First, for those of you who are not familiar with it, here is the essence of the peer review process:
Image used with permission from www.UnderstandingScience.org and the University of California Museum of Paleontology.
My question of whether a traditional peer-review process would be unable to reject a paper that all parties believed was false was prompted also by a colleague’s email:
Let’s say some nobody had submitted this paper and the editor hears that it took 8 years to get these effects. At that point I would ask: 8 years? why?
– Does it mean that there is a desk drawer full of failed studies that weren’t reported? Show me that data
– Did the person make some bad choices on how data was dropped? I would ask for a report of all data that was collected
– Did he just keep running these experiments enough times until you got a subset that worked (and then stopped running studies)?
Putting aside the ethical considerations for a moment, suppose that Bem and colleagues wanted to highlight the problem with the reliance on null hypothesis testing in the publication process (some of which are detailed here in a NYT article), and to do so, they submitted a paper that they knew was false but met common standards of the peer review process. Would the paper still be published?
(NOTE: I am using this as a thought experiment and not suggesting that this is the case.)
Assume that the paper is competently executed with regard to theoretical development and design of the studies. How could the paper be rejected?
– The reviewers and editors could believe that the effects are simply due to chance, and they could ask for the number of “failed” studies. (Or, they could ask the authors to conduct a Bayesian analysis with a strong prior against rejecting the null.) Problem: This is a non-standard practice and presents an uncommon set of constraints that other submissions are not subject to.
– The reviewers and editors could say that the effect is too small to be of practical significance. Problem: the literature is filled with studies that present small effects but authors, reviewers, and editors believe inform important theoretical questions about human behavior.
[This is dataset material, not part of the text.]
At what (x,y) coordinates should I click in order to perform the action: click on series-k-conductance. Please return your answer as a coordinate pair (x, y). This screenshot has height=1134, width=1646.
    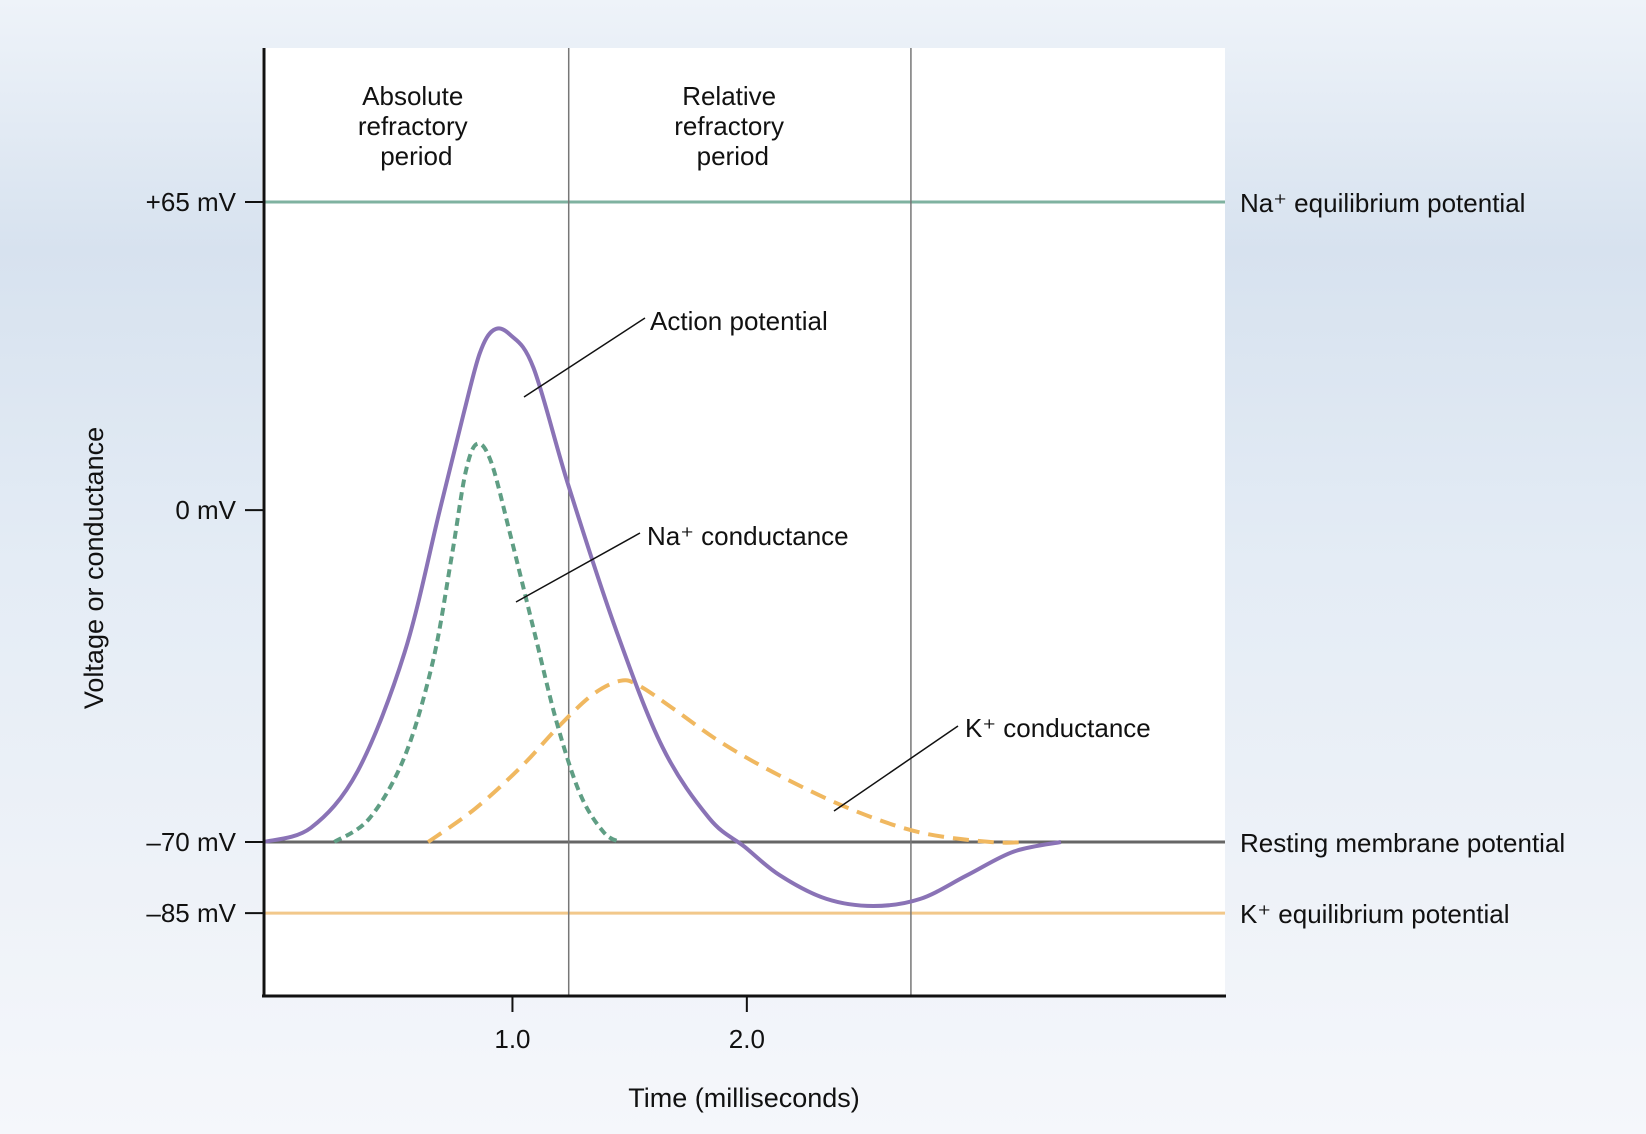
    Looking at the image, I should click on (726, 762).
– The reviewers and editors could say that they don’t believe the results. Problem: Cutting edge scientific developments often go against intuition and previous research.
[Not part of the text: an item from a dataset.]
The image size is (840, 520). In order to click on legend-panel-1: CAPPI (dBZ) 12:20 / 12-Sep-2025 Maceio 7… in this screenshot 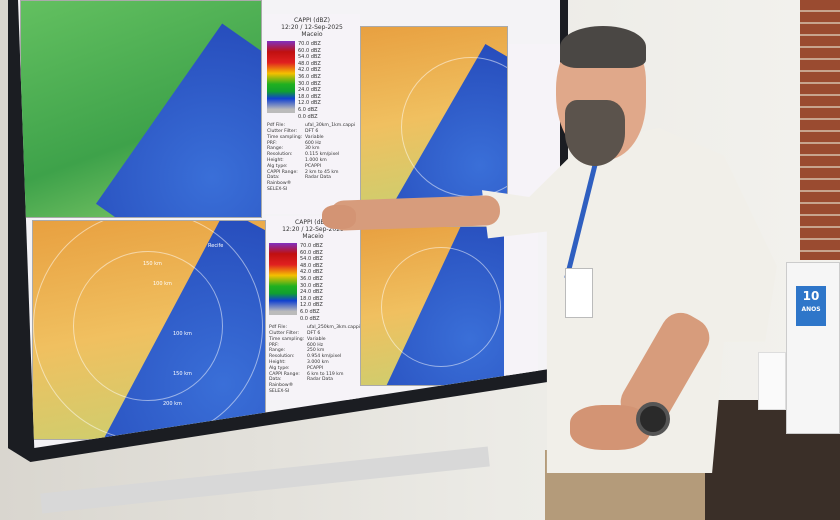, I will do `click(312, 114)`.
Of course, publication is not the final step in the development of new scientific knowledge. If a phenomenon is not meaningful or robust, subsequent research will fail to replicate it or will not cite the original research (and citations are an important measure of influence). Nonetheless, failures to replicate are rarely published and the citation process takes years to accomplish, and so publishing false papers wastes a lot of people’s time.